### The problem
Set down the records that follow in full and without changes.

----------

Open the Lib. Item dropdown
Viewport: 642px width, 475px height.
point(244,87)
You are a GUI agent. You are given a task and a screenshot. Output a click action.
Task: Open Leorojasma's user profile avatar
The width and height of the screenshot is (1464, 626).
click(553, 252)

----------

### Task answer
Open the Lib. Item dropdown
Viewport: 642px width, 475px height.
point(244,87)
You are a GUI agent. You are given a task and a screenshot. Output a click action.
Task: Open Leorojasma's user profile avatar
The width and height of the screenshot is (1464, 626).
click(553, 252)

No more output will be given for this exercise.